*TASK DESCRIPTION*
Produce word for word the lines of the data below running from the one that has "Disable the Hiển thị công khai toggle" to the one that has "Task: Click the battery", inclusive, and no others.

☆ ☆ ☆ ☆ ☆

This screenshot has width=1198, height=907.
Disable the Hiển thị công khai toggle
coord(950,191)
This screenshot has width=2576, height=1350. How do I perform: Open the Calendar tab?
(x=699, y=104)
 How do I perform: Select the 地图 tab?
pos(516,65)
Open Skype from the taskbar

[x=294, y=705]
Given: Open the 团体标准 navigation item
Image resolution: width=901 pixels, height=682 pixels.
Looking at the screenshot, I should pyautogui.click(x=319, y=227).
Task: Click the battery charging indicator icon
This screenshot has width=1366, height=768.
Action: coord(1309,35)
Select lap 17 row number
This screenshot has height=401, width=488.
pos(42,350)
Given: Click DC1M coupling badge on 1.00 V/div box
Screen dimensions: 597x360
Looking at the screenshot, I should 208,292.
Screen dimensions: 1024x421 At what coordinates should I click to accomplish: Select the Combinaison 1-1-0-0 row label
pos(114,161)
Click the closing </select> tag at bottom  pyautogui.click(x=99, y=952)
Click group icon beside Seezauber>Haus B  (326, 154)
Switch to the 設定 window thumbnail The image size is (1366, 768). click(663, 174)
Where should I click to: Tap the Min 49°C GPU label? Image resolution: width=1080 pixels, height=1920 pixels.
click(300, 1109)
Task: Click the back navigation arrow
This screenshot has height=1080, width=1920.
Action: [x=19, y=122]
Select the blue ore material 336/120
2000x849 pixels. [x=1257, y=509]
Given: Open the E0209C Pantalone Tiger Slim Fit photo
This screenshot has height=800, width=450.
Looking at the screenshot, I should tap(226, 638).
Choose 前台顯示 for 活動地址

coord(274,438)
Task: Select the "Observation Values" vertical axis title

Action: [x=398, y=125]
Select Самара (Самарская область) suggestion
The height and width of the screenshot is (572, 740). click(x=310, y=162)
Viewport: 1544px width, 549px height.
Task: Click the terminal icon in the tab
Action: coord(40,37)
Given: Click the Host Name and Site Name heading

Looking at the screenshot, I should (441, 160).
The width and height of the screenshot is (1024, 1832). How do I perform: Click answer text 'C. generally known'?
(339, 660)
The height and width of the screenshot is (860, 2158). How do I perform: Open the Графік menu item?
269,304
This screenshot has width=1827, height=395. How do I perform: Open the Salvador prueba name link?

☆ ☆ ☆ ☆ ☆

*FINAL ANSWER*
Disable the Hiển thị công khai toggle
coord(950,191)
This screenshot has width=2576, height=1350. How do I perform: Open the Calendar tab?
(x=699, y=104)
 How do I perform: Select the 地图 tab?
pos(516,65)
Open Skype from the taskbar

[x=294, y=705]
Given: Open the 团体标准 navigation item
Image resolution: width=901 pixels, height=682 pixels.
Looking at the screenshot, I should pyautogui.click(x=319, y=227).
Task: Click the battery charging indicator icon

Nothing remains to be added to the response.